The blocking effects of glibenclamide on the chronotropic and inotropic responses to K+ channel openers pinacidil (ATP-sensitive) and acetylcholine (ACh) or adenosine (receptor-operated) were investigated in the isolated, blood-perfused canine atrium or ventricle. Glibenclamide (0.1-3 mumol) induced no significant cardiac effects. Cumulative administration of pinacidil (0.03-3 mumol) dose-dependently decreased sinus rate much less than the contractile force of the atrial and ventricular muscles. Glibenclamide similarly inhibited the negative chronotropic and inotropic responses to pinacidil in a dose-related manner. A high dose of glibenclamide (3 mumol) slightly but significantly attenuated the negative chronotropic and inotropic responses to ACh and adenosine but not to verapamil.
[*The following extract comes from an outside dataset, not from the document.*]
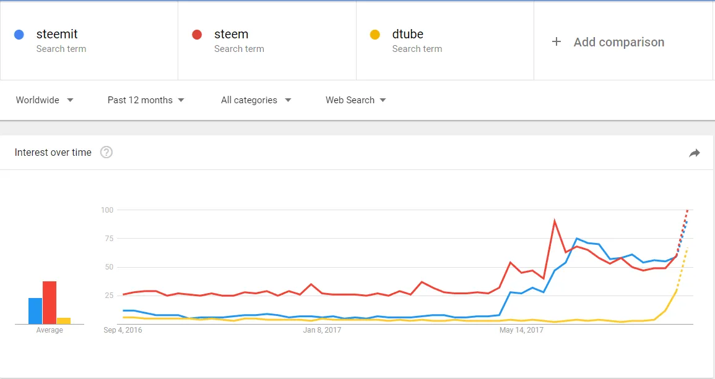Viewport: 715px width, 379px height.
Task: Click the red Average bar
Action: click(50, 302)
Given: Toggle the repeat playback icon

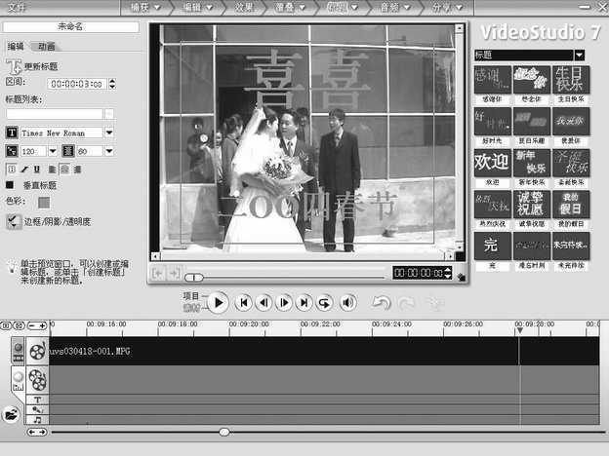Looking at the screenshot, I should [324, 303].
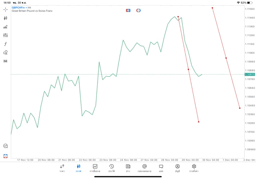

These results demonstrate that glibenclamide inhibits the negative chronotropic and inotropic responses to the ATP-sensitive K+ channel opener pinacidil and the receptor-operated K+ channel openers ACh and adenosine but more selectively antagonizes the responses to pinacidil in the dog heart and suggest that in contrast to ACh and adenosine, an ATP-sensitive K+ channel opener has a greater effect on the ventricle than on the sinoatrial node.